Three words describe LEVIATHAN: Alien, Abyss, Thing. LEVIATHAN is their deformed lust-child.
That’s Ridley Scott’s ALIEN (1979), about a team of researchers in space encountering an alien presence; James Cameron’s THE ABYSS (1989), about a team of researchers on the ocean floor encountering an alien presence; John Carpenter’s THE THING (1982), about a team of researchers in the Arctic encountering an alien presence. (Does anyone else sense a thread here or is it just me?)
The word ‘leviathan’ is so cool, conjuring images of the biblical sea serpent or some demon as great as a whale, but in this movie, it’s just some kind of shapeshifting Alien-Abyss-Thingy.
Exceptionally bad special effects and cheap rubber suits make it imperative the director shoot all the monster action as if he’s in the process of falling down a flight of stairs.
The Alien-Abyss-Thingy is accidentally brought onboard an undersea mining vessel by a crew member, thinking he has found Russian treasure. It promptly starts doing what all alien life forms do when encountering another life form–killing. (Don’t look so smug. That’s also the human modus operandi.)
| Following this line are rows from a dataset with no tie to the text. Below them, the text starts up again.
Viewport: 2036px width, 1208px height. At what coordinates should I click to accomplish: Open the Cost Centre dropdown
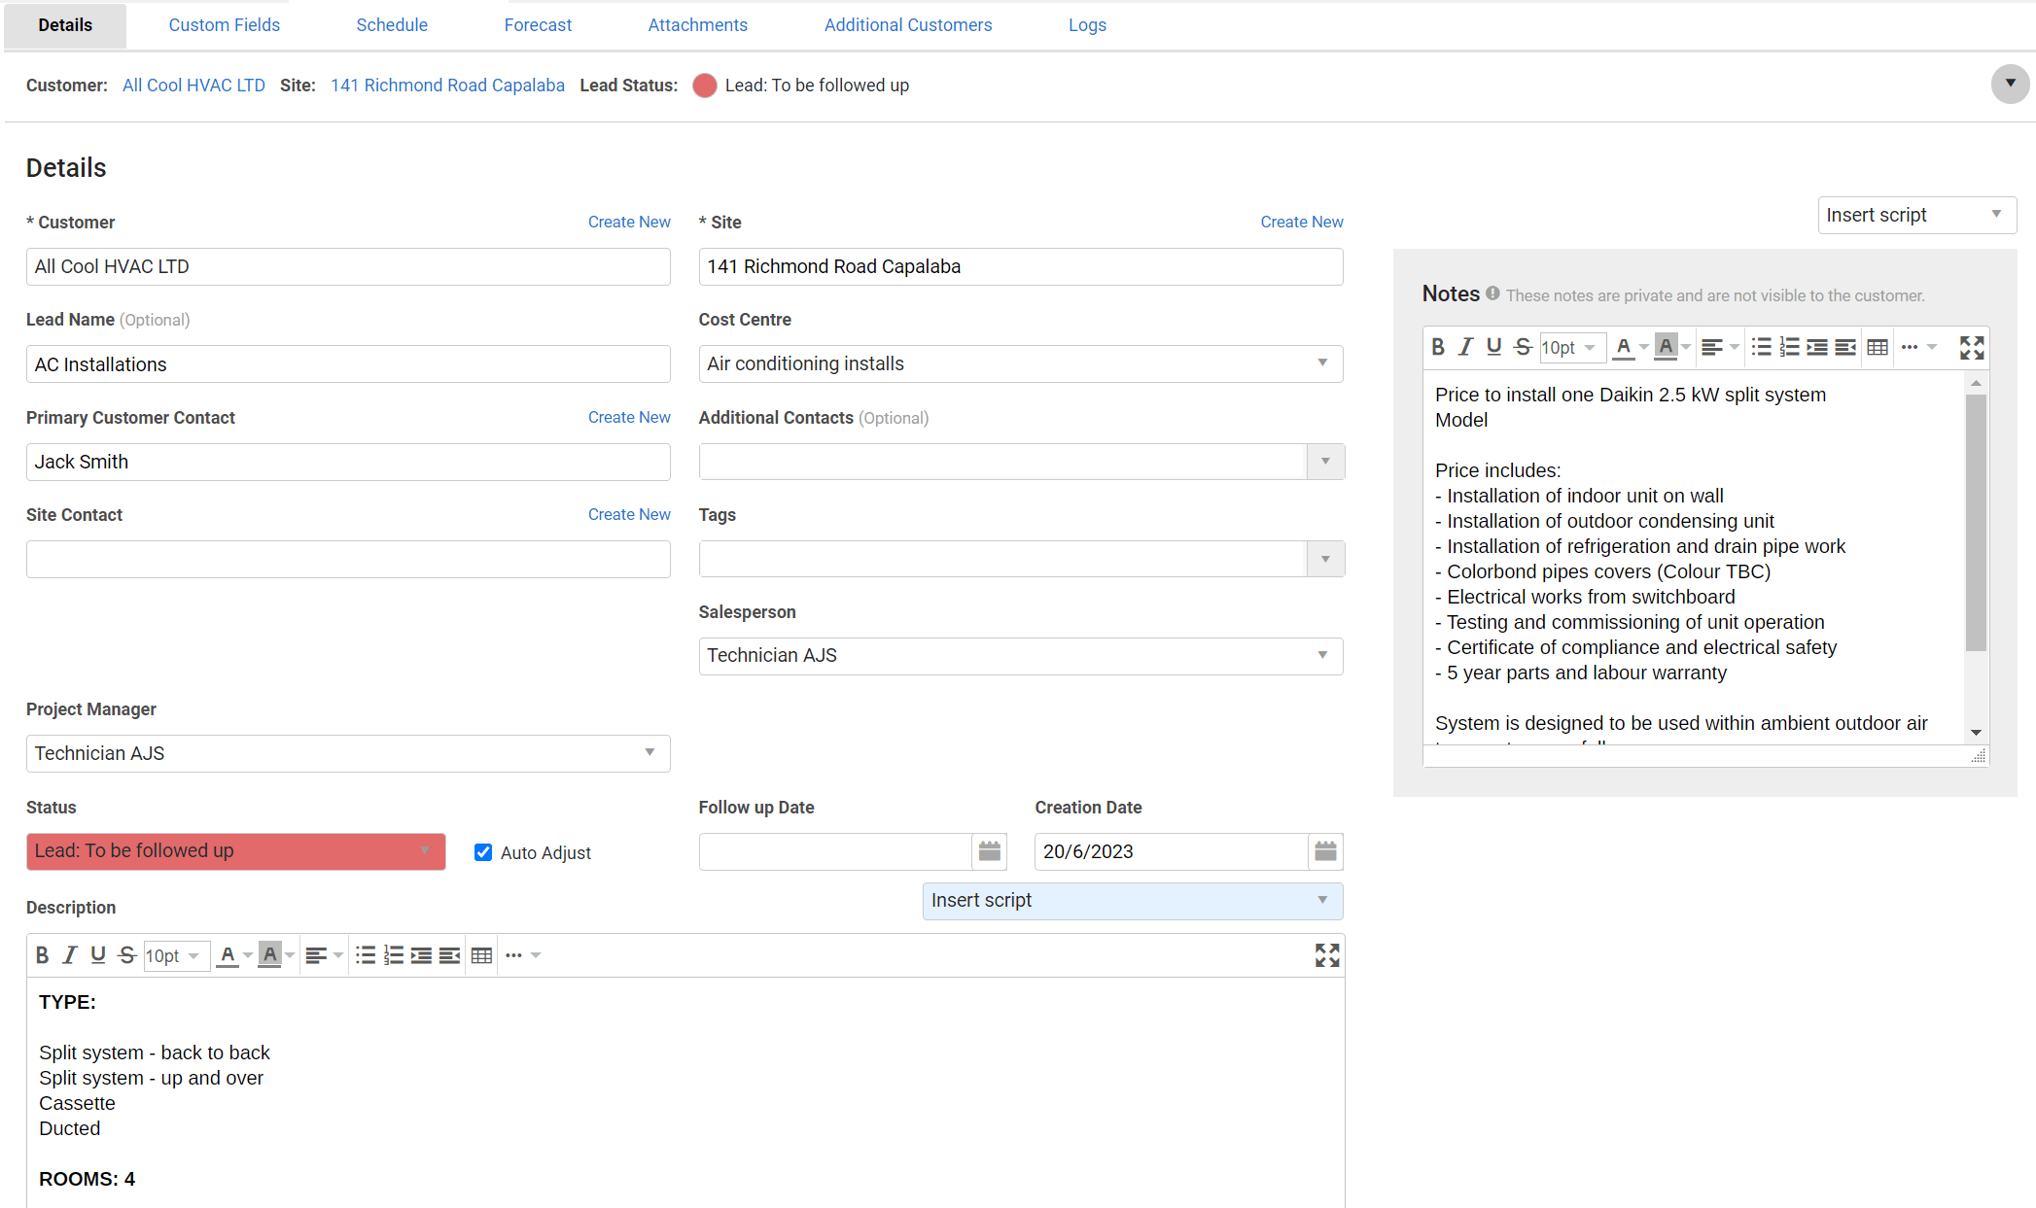1020,363
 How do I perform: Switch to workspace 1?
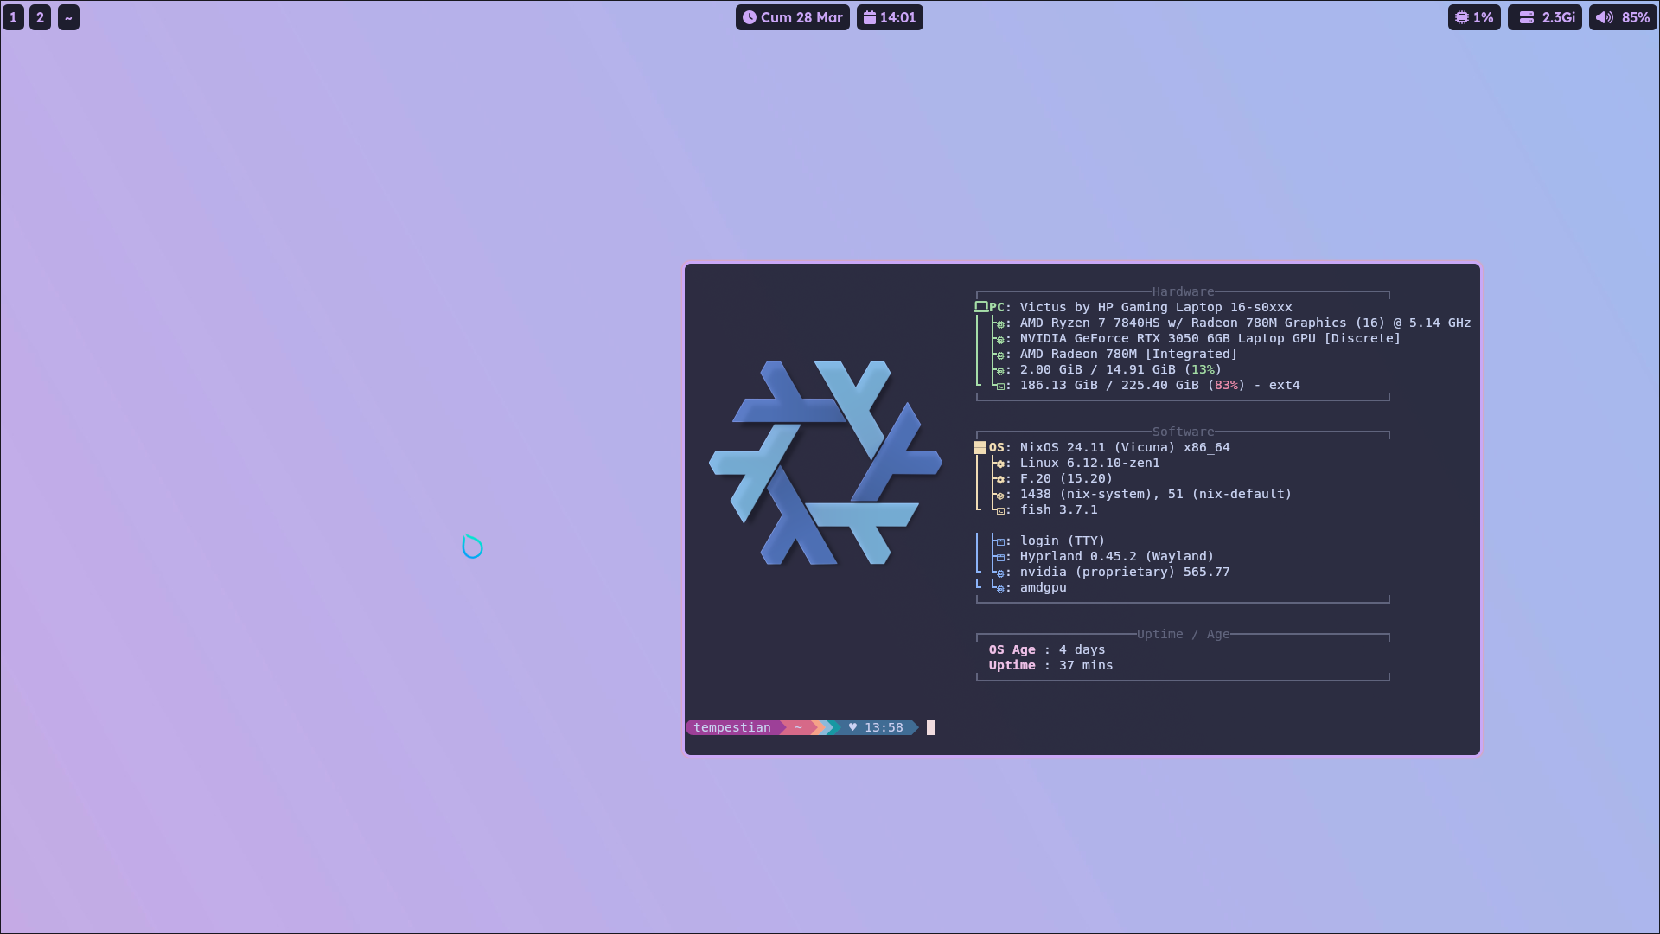coord(13,17)
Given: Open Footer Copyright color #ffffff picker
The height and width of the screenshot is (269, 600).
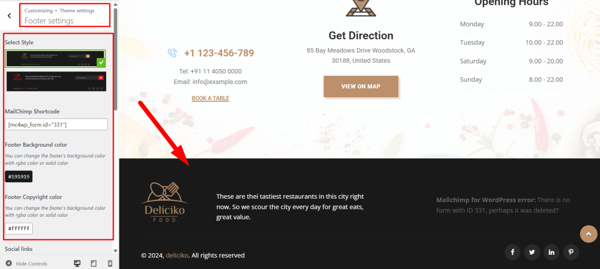Looking at the screenshot, I should pyautogui.click(x=19, y=229).
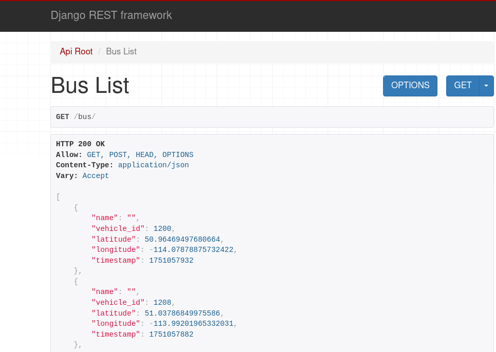Click longitude value -114.07878875732422
The height and width of the screenshot is (352, 496).
(x=191, y=250)
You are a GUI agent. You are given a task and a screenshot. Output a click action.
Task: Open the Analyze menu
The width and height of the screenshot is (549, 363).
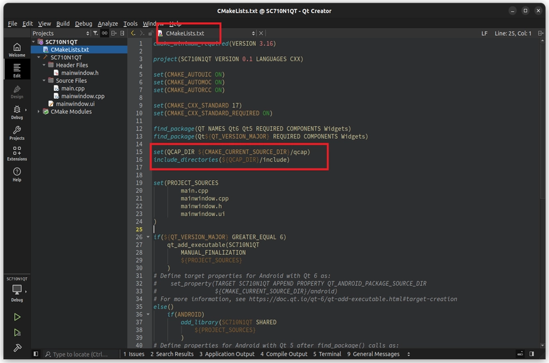tap(107, 23)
The tragedy of this dreck is that its makers have such talent: director George P. Cosmatos directed the ridiculous-but-well-made RAMBO: FIRST BLOOD PART II (1985) and would go on to helm the stellar TOMBSTONE (1993), while co-writer David Webb Peoples penned BLADE RUNNER (1982) and LADYHAWKE (1985) prior to this poo-poo and would have one of his long-salting stories soon made into UNFORGIVEN (1992).
Peter Weller (as the captain) tries valiantly to save the crew from overacting, but Richard Crenna (as the doc) is there to counter all his efforts. The undersea cast includes Daniel Stern (What talent this guy doesn’t possess!), Ernie Hudson (“Who you gonna call?”), Amanda Pays (the hot Brit chick), Hector Elizondo (uh, really?), Lisa Elibacher (vapid blonde from BEVERLY HILLS COP)–not so much an authentic ragtag crew (as in ALIEN, THE ABYSS or THE THING) but a cast cobbled together from second- and third-choice actors after the preferred cast backed out slowly with smiles frozen on their faces trying not to make any sudden moves.
Which is ironic because it’s what this cast ends up doing throughout the film anyway, whenever they see the Alien-Abyss-Thingy.